La Suprema Corte, infine, pare aver preso una posizione ben precisa circa l'impatto della riforma Balduzzi nel settore civilistico: "L'art. 3 comma uno del d.l. 13.09.2012 n. 158 conv. in l. 08.11.2012 n. 189 ha depenalizzato la responsabilità medica in caso di colpa lieve, dove l'esercente l'attività sanitaria si sia attenuto a linee guida e buone pratiche accreditate dalla comunità scientifica. L'esimente penale non elide, però, l'illecito civile e resta fermo l'obbligo di cui all'art. 2043 c.c. che è clausola generale del neminen laedere, sia nel diritto positivo, sia con riguardo ai diritti umani inviolabili quale è la salute. La materia della responsabilità civile segue, tuttavia, le sue regole consolidate e non solo per la responsabilità aquiliana del medico ma anche per quella c.d. contrattuale del medico e della struttura sanitaria, da contatto sociale" (Cass. 19.02.2013 n. 4030).
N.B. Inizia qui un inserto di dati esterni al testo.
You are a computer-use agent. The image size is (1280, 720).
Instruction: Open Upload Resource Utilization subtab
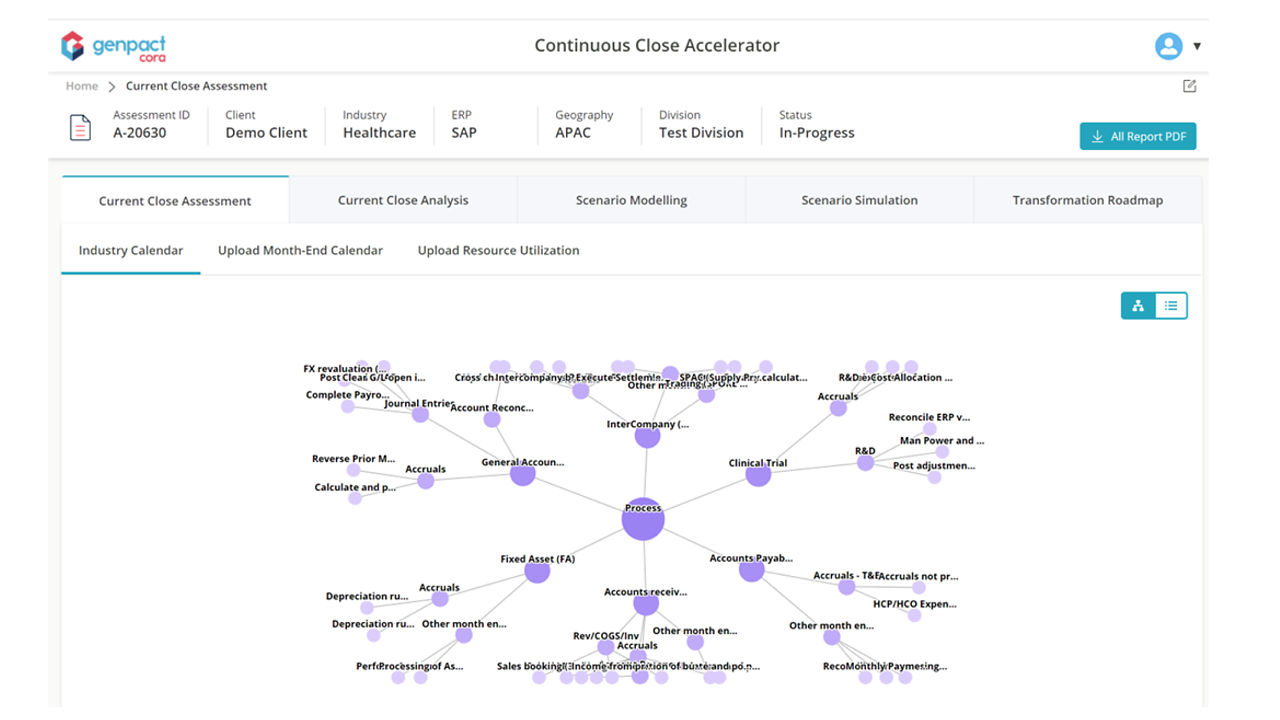[x=498, y=250]
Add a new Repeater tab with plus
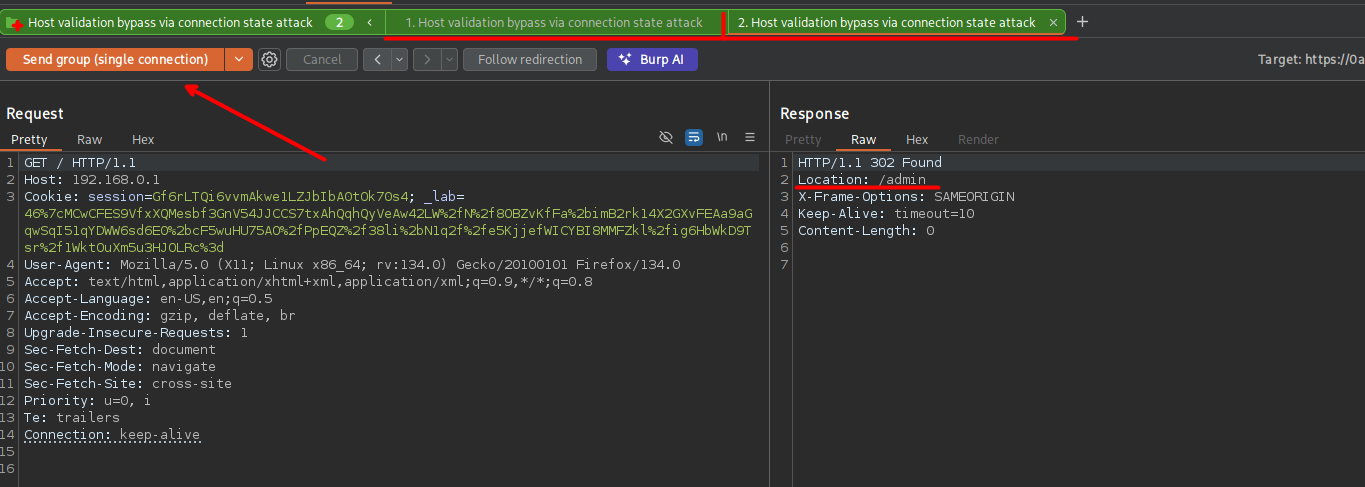 [1082, 22]
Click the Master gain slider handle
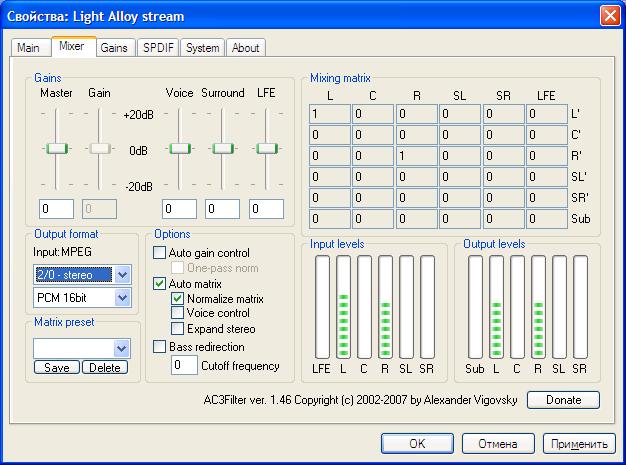 click(x=57, y=149)
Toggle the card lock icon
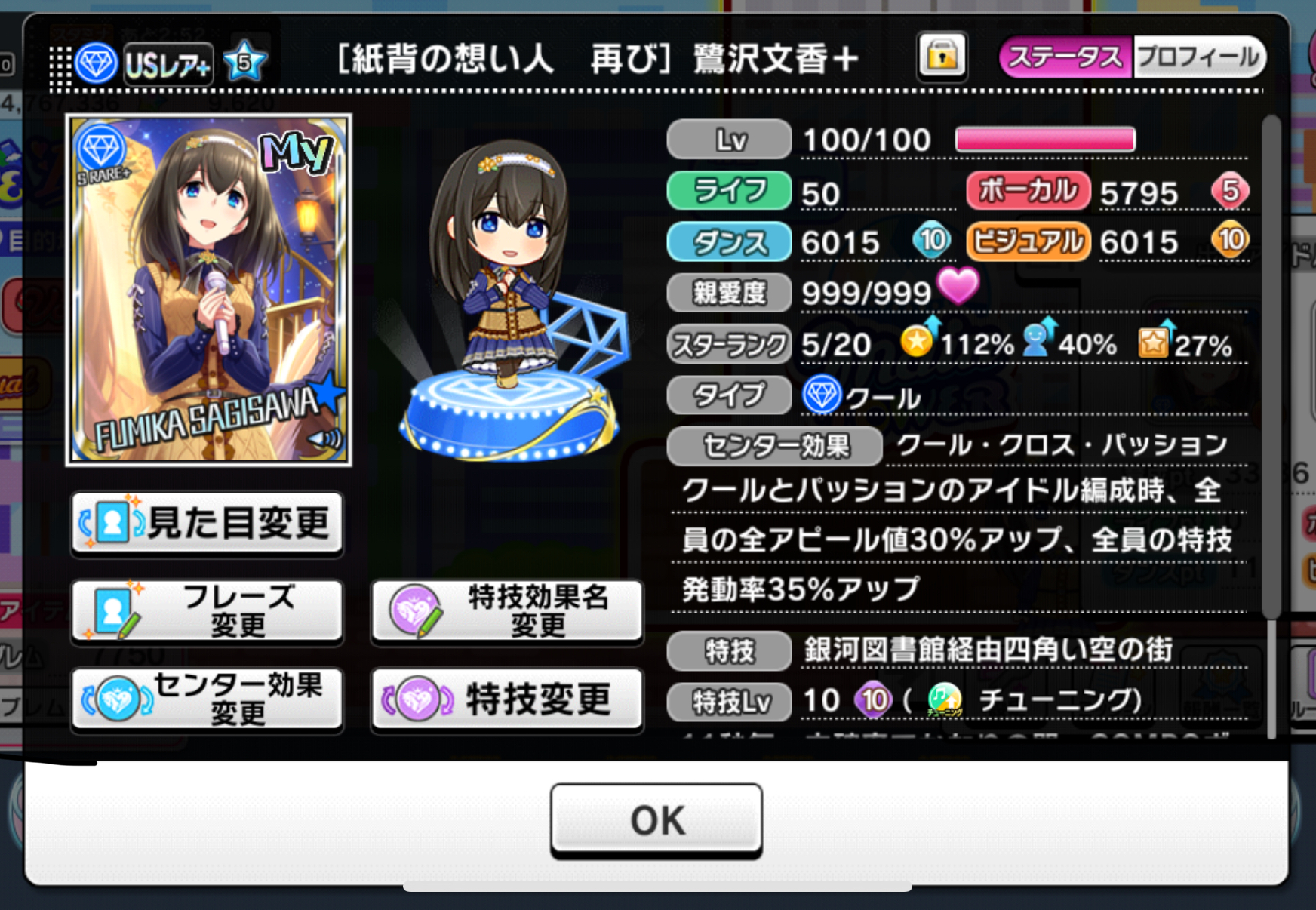 point(942,57)
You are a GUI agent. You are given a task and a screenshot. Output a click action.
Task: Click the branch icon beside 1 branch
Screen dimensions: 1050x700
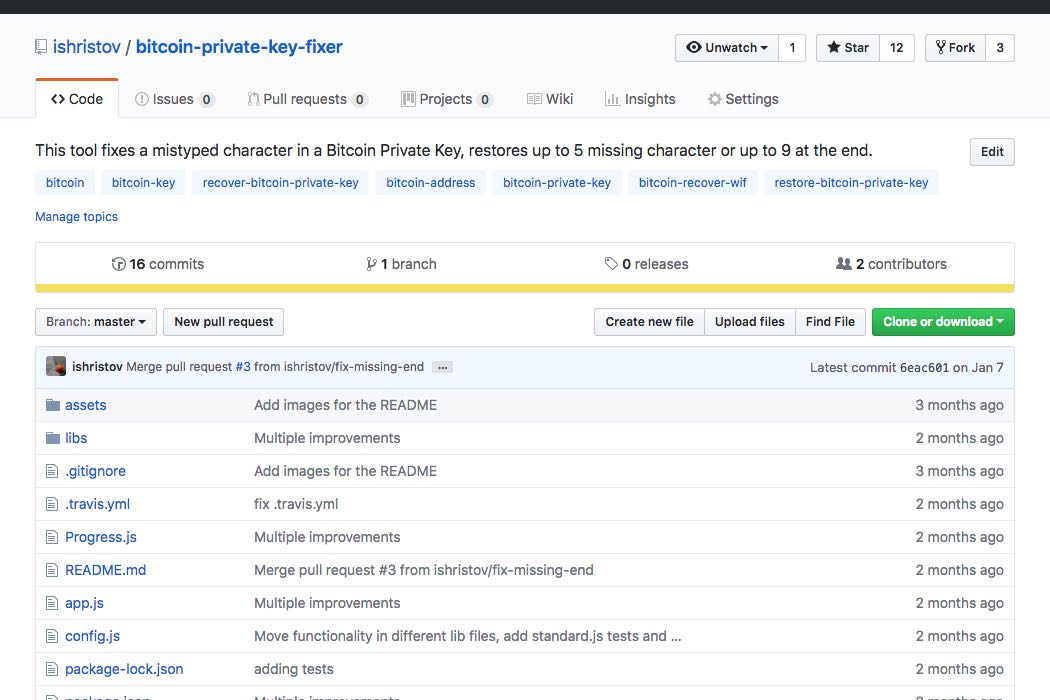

In sintesi, pur essendo ancora oggetto di discussione, ci pare di poter dire che la riforma Balduzzi, perlomeno per quanto concerne il diritto civile, non abbia mutato la situazione per la classe medica che anche di recente, tramite il Consiglio Nazionale della Federazione Nazionale degli Ordini dei Medici (Fnomceo), ha ribadito l'esigenza di chiarezza e di certezza (soprattutto di natura assicurativa).
Appare pertanto opportuno un intervento che riformi organicamente l'intero sistema della responsabilità civile sanitaria.